Shanaye A. Jeffers, MD
I am a young black woman from an urban community and because of this, my role as an Ob-Gyn feels critical right now. Somehow, it’s 2019 and marginalization remains the backbone of this country’s political system. And to be honest, I don’t see an end in our foreseeable future. Yet, I recognize that during this time more than ever my responsibility as a clinical provider, surgeon, advocate, group leader — my voice & my will — is crucial. Or at least I can convince myself that sometimes. Regardless, there is something about my Brooklyn roots and the grit of Ob-Gyn residency mixed with the administration’s pure disrespect for womanhood that has activated me in such a way that at this point, there’s just no going back.
When my good friend & co-resident asked me to write this piece, I immediately went to the website to do my research. I found myself studying and reciting the Issues in Action. Specifically, “all women have the right to equal access to affordable, quality healthcare and the freedom to make decisions regarding their bodies” and “all women have the right to feel represented by those in leadership positions and supported in holding those positions themselves”. I was alone but I spoke those words aloud repeatedly, not just because they were poignant, but because I couldn’t believe such straightforward and simple standards of life were still up for debate. And in the wake of Black Maternal Healthcare Week, the conversations around advancing health equity are particularly pertinent.
So here I am, a young black female doctor — a proud Ob-Gyn — and I’m ready to act on these issues.
Over the last several years, there’s been a lot of publicity around the increased risk of poor maternal-fetal outcomes in Black women. Between NY Times articles & discussions on NPR, coupled with Serena Williams & Beyonce sharing their stories on their difficult labor experiences, the world has become painfully aware of the fact that no matter what and for whatever reason, black women will do worse than any other race with respect to health outcomes. Before I actually became a doctor, I was so focused on the why. I knew about the medical history of secrecy, coercion, and manipulation of the black female body; that permanent sterilization without consent and practicing surgical procedures on awake enslaved women without anesthesia was customary. I knew that there was data to support that complaints of pain from black women in the hospital go ignored or met with assumptions that she is narcotic seeking and I also know that overall black women objectively feel that they are getting inferior care. But still, what could I do to help shift the narrative? How could I help to address the important issue in action of the “right to equal access to affordable, quality healthcare and the freedom to make decisions regarding their bodies”?
Now that I am halfway through residency, all I can do is use my passion and training to push toward a positive change for the future. I had to do a lot of digging to determine what that change was and how exactly I could contribute to it. I realized that true freedom to make decisions regarding a woman’s own body requires education and awareness in order to make an informed decision. With sex-ed being practically non-existent in the current education system, in conjunction with the current political ship actively turning in the opposite direction, providing this necessary education is more important than ever — especially for Black women. Black women have been left behind with respect to health equity and autonomy, and I can tell by my interactions with my Black patients of all ages that there is a real demand for empowerment through information. I decided that I would be liaison and that role illuminated itself by way of a non-profit that I’ve become dedicated to called Daughters of the Diaspora (DoD).
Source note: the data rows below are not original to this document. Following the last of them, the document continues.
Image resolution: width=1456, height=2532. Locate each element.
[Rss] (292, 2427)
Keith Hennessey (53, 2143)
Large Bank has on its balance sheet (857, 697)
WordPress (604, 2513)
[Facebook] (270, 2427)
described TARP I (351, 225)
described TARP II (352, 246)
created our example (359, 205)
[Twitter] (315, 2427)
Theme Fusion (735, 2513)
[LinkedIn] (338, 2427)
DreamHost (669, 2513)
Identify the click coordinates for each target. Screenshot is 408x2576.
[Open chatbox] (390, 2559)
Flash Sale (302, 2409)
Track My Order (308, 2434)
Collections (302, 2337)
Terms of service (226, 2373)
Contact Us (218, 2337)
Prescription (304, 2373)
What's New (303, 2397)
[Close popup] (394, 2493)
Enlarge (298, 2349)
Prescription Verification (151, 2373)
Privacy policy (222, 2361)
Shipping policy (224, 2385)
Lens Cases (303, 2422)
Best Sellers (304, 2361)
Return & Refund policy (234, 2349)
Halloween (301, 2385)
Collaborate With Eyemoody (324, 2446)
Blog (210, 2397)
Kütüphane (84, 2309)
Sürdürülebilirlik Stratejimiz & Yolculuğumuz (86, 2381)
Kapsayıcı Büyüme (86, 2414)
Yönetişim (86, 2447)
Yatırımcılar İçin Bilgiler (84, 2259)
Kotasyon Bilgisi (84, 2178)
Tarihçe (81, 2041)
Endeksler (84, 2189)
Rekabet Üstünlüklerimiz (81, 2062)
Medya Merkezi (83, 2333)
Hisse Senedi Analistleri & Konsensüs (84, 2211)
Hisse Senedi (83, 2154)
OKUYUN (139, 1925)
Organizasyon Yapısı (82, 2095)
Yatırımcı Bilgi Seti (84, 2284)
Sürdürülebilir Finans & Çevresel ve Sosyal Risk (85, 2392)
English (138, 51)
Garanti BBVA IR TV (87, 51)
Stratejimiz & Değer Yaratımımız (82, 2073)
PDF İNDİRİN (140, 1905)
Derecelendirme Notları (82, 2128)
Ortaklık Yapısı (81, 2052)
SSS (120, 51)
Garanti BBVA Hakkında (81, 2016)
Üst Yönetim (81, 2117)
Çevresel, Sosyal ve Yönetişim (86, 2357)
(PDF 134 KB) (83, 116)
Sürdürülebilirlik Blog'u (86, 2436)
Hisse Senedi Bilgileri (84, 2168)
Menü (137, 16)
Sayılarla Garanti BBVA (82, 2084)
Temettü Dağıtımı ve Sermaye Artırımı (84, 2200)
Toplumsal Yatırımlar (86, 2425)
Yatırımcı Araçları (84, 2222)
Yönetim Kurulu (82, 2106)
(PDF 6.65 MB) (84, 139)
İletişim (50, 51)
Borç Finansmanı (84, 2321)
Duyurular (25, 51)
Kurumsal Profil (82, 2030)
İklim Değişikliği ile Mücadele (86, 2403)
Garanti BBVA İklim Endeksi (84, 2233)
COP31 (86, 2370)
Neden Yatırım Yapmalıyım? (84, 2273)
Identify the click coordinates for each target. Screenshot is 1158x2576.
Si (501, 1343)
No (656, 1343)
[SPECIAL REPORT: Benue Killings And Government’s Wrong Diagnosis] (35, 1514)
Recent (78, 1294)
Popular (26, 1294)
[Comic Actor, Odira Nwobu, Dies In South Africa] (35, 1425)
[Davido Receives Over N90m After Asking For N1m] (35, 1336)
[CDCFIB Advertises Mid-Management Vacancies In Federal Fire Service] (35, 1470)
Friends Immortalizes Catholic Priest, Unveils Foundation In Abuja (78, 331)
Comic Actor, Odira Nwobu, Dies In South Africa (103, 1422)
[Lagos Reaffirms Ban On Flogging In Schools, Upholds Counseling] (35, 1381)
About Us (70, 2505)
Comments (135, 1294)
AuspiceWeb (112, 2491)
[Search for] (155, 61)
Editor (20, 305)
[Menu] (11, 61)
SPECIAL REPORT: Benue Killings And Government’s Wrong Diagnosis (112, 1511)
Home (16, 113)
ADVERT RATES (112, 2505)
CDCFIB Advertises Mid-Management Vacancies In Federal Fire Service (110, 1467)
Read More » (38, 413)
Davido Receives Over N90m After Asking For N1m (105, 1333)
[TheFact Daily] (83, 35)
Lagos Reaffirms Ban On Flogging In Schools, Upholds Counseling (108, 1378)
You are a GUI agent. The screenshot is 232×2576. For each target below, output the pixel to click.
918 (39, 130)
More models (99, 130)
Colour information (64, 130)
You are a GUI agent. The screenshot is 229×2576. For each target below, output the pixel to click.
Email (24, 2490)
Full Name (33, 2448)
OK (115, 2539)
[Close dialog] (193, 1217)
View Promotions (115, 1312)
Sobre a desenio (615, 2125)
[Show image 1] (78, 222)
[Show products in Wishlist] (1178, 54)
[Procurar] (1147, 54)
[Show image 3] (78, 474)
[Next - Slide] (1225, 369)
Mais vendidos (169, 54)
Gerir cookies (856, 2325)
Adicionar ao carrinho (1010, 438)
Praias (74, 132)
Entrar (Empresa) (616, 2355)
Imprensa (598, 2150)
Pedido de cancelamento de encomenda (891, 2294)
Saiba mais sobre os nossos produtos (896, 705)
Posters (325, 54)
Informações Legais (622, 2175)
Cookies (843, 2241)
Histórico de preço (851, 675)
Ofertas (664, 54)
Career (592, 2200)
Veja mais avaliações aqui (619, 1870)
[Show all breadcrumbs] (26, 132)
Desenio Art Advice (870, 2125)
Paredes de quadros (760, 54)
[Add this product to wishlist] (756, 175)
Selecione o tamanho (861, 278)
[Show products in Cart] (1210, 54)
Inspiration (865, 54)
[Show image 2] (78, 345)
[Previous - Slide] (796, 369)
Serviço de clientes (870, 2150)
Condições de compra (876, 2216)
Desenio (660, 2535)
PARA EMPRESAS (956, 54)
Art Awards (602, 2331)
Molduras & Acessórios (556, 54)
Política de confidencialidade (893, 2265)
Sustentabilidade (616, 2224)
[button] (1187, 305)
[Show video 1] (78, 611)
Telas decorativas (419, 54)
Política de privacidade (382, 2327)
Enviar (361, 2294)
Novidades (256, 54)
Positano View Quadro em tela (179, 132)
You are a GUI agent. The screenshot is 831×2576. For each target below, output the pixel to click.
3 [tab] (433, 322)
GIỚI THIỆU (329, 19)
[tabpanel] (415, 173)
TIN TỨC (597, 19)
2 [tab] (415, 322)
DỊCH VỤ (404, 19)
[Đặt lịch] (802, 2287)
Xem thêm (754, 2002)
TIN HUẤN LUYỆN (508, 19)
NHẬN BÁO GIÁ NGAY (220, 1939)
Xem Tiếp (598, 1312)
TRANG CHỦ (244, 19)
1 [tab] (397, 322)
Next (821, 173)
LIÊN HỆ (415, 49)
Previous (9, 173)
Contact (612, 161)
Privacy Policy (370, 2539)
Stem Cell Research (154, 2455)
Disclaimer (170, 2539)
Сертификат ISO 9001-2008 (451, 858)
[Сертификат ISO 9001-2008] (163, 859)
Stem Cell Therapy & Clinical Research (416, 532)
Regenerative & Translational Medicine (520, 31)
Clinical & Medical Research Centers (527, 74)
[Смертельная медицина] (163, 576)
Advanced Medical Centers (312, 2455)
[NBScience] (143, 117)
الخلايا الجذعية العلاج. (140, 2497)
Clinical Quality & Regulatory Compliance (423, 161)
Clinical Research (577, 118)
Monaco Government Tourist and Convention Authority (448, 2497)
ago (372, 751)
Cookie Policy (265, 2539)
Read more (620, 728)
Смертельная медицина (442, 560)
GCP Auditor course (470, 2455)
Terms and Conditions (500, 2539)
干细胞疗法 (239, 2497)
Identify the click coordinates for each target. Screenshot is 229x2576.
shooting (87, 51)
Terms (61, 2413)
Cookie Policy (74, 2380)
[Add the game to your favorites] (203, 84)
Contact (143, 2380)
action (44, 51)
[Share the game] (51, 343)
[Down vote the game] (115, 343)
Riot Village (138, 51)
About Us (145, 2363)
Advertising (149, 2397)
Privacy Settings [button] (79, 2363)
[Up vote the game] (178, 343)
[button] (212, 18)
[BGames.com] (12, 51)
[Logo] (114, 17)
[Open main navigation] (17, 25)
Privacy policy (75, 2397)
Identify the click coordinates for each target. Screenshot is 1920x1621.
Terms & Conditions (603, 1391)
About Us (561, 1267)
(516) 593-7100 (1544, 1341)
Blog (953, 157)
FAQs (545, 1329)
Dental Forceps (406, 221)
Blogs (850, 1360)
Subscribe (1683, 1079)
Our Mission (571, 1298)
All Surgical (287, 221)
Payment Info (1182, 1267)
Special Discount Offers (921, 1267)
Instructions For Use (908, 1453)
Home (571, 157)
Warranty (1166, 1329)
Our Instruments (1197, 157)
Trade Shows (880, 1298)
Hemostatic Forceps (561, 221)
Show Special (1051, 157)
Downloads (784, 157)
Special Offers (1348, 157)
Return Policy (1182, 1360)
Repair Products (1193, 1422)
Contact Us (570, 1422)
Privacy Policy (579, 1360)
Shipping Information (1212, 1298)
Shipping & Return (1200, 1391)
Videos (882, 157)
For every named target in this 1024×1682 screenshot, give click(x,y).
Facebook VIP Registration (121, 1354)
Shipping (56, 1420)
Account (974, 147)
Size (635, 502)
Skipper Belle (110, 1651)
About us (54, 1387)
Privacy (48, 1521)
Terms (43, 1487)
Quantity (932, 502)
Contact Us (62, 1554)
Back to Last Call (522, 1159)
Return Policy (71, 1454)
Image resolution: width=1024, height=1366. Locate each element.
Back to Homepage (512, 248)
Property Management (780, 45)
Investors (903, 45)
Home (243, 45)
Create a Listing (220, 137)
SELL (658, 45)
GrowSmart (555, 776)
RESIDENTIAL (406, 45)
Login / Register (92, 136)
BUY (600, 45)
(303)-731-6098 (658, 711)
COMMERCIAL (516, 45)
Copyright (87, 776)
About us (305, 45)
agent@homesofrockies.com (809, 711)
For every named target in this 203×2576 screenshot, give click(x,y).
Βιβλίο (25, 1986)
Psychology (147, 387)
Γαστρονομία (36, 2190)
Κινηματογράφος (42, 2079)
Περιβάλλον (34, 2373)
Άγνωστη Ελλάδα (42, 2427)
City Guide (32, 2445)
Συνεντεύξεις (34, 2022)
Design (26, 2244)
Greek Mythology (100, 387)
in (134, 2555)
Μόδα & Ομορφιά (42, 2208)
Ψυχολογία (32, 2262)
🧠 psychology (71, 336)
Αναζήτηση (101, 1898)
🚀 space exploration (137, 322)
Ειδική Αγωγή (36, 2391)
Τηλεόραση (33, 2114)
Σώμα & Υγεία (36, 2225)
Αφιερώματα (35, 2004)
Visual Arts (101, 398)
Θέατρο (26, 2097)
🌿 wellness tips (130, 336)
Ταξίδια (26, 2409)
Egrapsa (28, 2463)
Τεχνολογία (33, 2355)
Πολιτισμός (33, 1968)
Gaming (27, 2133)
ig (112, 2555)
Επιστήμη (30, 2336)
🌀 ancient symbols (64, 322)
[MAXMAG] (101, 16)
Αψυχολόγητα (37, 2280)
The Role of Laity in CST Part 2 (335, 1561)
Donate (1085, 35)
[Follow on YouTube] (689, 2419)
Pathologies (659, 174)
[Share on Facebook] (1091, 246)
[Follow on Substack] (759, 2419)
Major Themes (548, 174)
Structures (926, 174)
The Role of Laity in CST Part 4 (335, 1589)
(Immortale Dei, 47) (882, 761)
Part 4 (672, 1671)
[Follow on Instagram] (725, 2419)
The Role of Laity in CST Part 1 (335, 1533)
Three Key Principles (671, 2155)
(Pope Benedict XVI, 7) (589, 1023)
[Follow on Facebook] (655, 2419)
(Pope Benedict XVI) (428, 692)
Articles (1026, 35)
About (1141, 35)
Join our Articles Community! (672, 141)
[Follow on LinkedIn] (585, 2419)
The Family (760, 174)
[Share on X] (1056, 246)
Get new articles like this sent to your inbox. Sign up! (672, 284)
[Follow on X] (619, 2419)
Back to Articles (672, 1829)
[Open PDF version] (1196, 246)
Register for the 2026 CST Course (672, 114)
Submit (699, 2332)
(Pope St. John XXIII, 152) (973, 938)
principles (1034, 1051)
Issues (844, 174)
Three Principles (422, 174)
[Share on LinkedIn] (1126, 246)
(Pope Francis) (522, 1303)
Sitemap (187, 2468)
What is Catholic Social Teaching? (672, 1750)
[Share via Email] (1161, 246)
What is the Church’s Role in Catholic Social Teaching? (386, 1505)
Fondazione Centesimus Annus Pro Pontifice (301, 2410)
DoD is an organization created by a Black female Ob-Gyn, Joy Cooper, led by Black medical students and is geared toward teaching sexual & reproductive health and promoting self-esteem & goal orientation to adolescent black females in the community. DoD is meant to provide access to important information in an informal setting, and we recognize that representation and trust is special here. Representation is an important tool for education and awareness, as there is data to support that minorities feel and do better if a person with similar demographics is a part of their education/care team/support system. With black females being one of the severely underrepresented groups in medicine, taking the time out to lead these discussions about birth control, consent, and the menstrual cycle to these girls allows them to not only learn the information but to see that we — young black female physicians- do actually exist. And after all, all women have the right to feel represented by those in leadership positions and supported in holding those positions themselves”. There is so much misinformation being disseminated and stigma around a woman’s right to her own body that it’s hard to figure out where the truth lies and who to trust. As an Ob-Gyn and Philadelphia Site Director of DoD, my job is to win back the trust of a disenfranchised and often misunderstood group of women through education and empowerment. I am grateful for this privilege and know that as a united front, we powerful and motivated women can turn this ship back in the right direction so that we all get the care and support we deserve.
Dr. Jeffers is is a rising third year Ob-Gyn resident at Thomas Jefferson University Hospital and is the Philadelphia Site Director of Daughters of the Diaspora, Inc.